TASK »
Copy the data below exactly, from the line containing "Given: Click the Rows per page input" through the end of the data, leaving out the pictures.

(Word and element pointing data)

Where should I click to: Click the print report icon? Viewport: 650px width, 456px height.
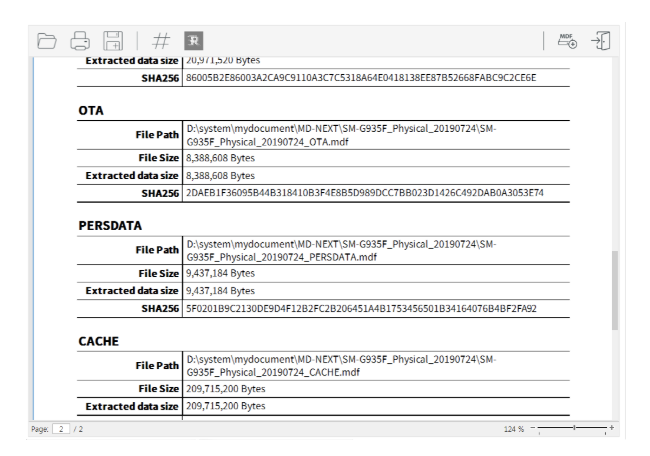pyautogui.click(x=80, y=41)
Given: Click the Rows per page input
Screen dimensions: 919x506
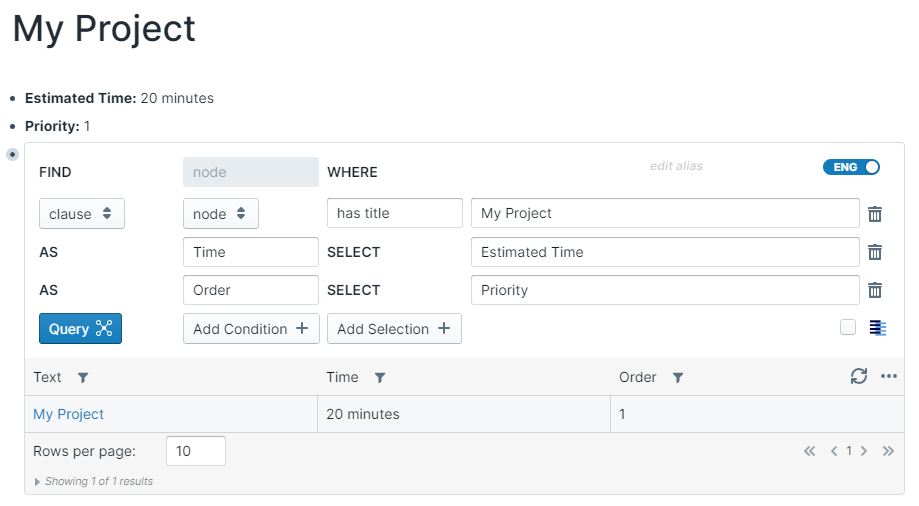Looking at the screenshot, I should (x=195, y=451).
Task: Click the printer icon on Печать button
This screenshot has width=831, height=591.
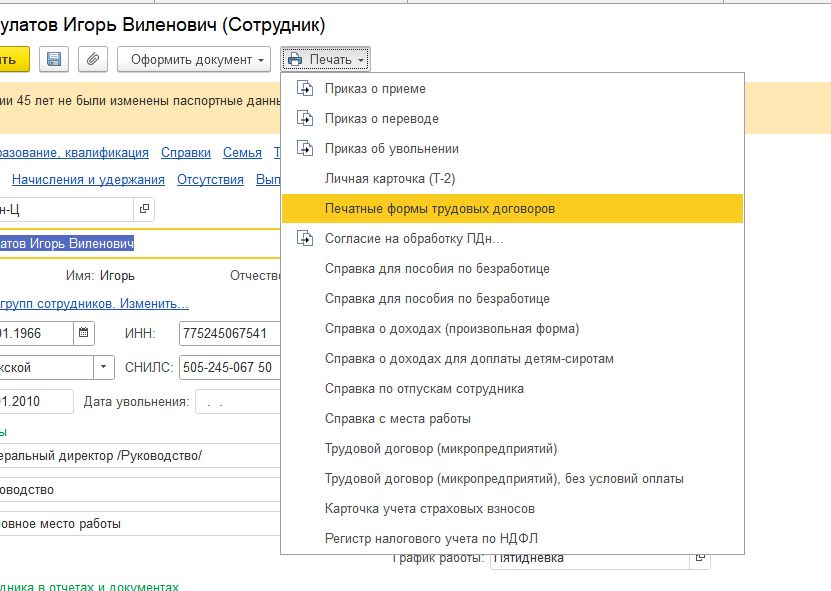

TASK RESULT »
Given: Click the Rows per page input
Screen dimensions: 919x506
Looking at the screenshot, I should (x=195, y=451).
Task: Click the printer icon on Печать button
This screenshot has width=831, height=591.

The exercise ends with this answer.